I feel much more confident investing most of my money and the money of others in a few dozen publicly traded companies I have handpicked than I would be putting money into private businesses, speculative real estate, etc.

90% of all private companies fail. And real estate fluctuates more than most people realize, doesn't guarantee income or anything else, and can be hard to liquidate.


--- End quote ---

I guess scared isn't really the right word, ...more infuriating. I don't have a problem with risk,
...but I just think some risks are just plain stupid, so I won't take them. Everybody is different.

Some guys like to cut their flesh, and lower their bleeding body parts into the water to attract shark.
Ya, it certainly may achieve the objective, but it's still stupid in my opinion, so I won't be doing any of that.

I used to do what you do. However, one can read all the 10Ks etc., examine the fundamentals of a company, the market etc., etc., ...however, when I see good companies having to compete against poorly run companies that fudge numbers, or are given advantages, and rewarded for their mismanagement, I don't stick around.  With all the corruption I see in institutions, there is far too little integrity in the markets for me to want to do that. To each his own though.

These days, the only investment I make is in myself, and my commitment to preserve my purchasing power.
I'm using a strategy within a system that gives me zero financial risk exposure, and spins off nothing but pure profit in the form of weekly cash flow and free gold that I didn't have to dip into my own personal finances to acquire. The more cashflow & gold I want, the more I simply intensify my efforts using the system.

2Thick:
I think you might be overstating your case, or perhaps you might have irrational fears or just a very bad past experience.

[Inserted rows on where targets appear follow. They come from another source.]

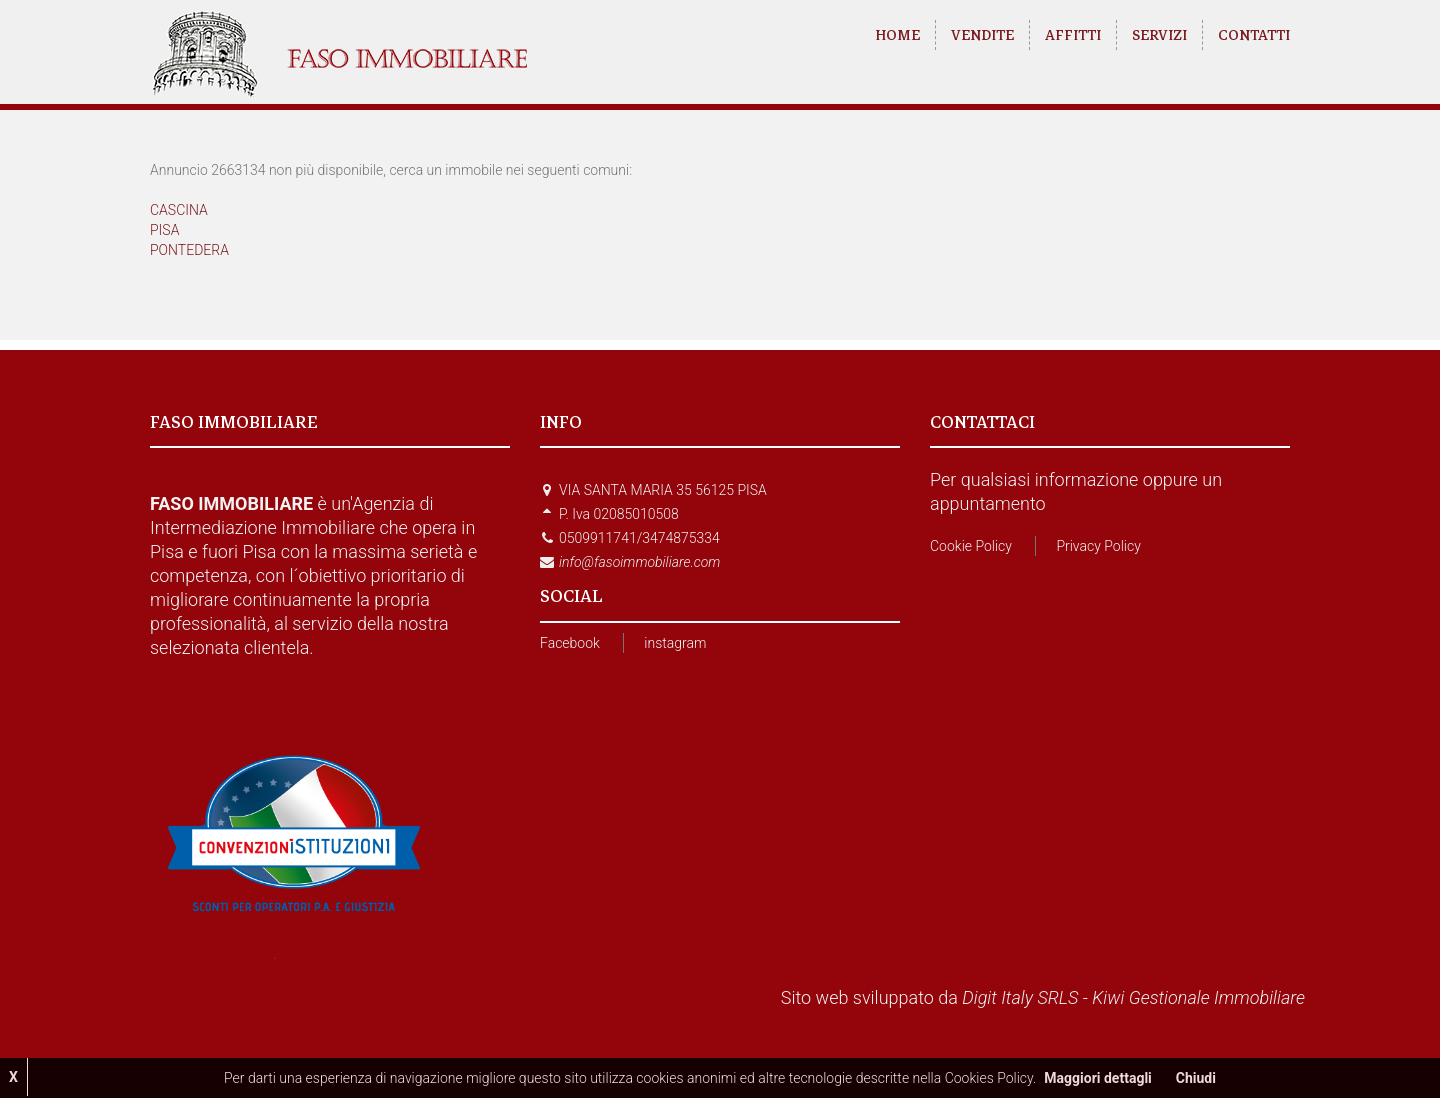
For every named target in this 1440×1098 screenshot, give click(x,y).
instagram (675, 643)
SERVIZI (1159, 35)
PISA (164, 230)
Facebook (570, 643)
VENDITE (982, 35)
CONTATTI (1254, 35)
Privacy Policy (1098, 546)
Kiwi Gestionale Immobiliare (1198, 997)
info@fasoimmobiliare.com (639, 562)
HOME (897, 35)
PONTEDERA (189, 250)
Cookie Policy (971, 546)
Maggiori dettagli (1097, 1078)
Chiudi (1196, 1078)
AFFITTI (1073, 35)
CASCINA (179, 210)
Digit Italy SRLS (1020, 997)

The way I see it, if you insist on day trading or putting everything into 1 or 2 investments that you picked haphazardly or got into because your hairdresser gave you a "tip" and lose most or all of your money in this day and age, you've pretty much brought that on yourself - what with the knowledge and also reputable professional help available at everyone's fingertips these days.

But if you can educate yourself, think longterm, learn to manage risk, keep emotions in check, and buy 10, 30, 50 or 100 companies with mostly sound fundamentals and solid or promising products and services, there's no way you should lose all of your money. If you invest in 10 companies (much less 30, 50, or 100) and they all go under, you're either the unluckiest person on earth or you really, really suck at picking stocks.

People don't go broke from proper investing. They will no doubt have the odd losing year or 2 here and there, but they won't lose it all. People go broke day trading or otherwise being too active, being too egotistical or greedy, panicing, putting everything into one company that fails, buying into investment scams (almost always with independents outside of major broker dealers & that are too good to be true), or shorting companies that end up going to the moon.

Many people far smarter than I started with little or nothing and have become hundred millionaires, billionaires, multi-billionaires, even billionaires times 20 or more in a few cases - just from investing in mostly publicly traded companies. Many middle class people become millionaires or multimillionaires after 30-40 years of contributing the max to work plans and IRAs.

I started with $100k in a taxable account 20 years ago, have averaged 15%, have contributed hundreds of thousands more to it over the years, and have also been maxing out retirement plans during that time each year, averaging 12% on those. If you do the math I guess I'm doing ok.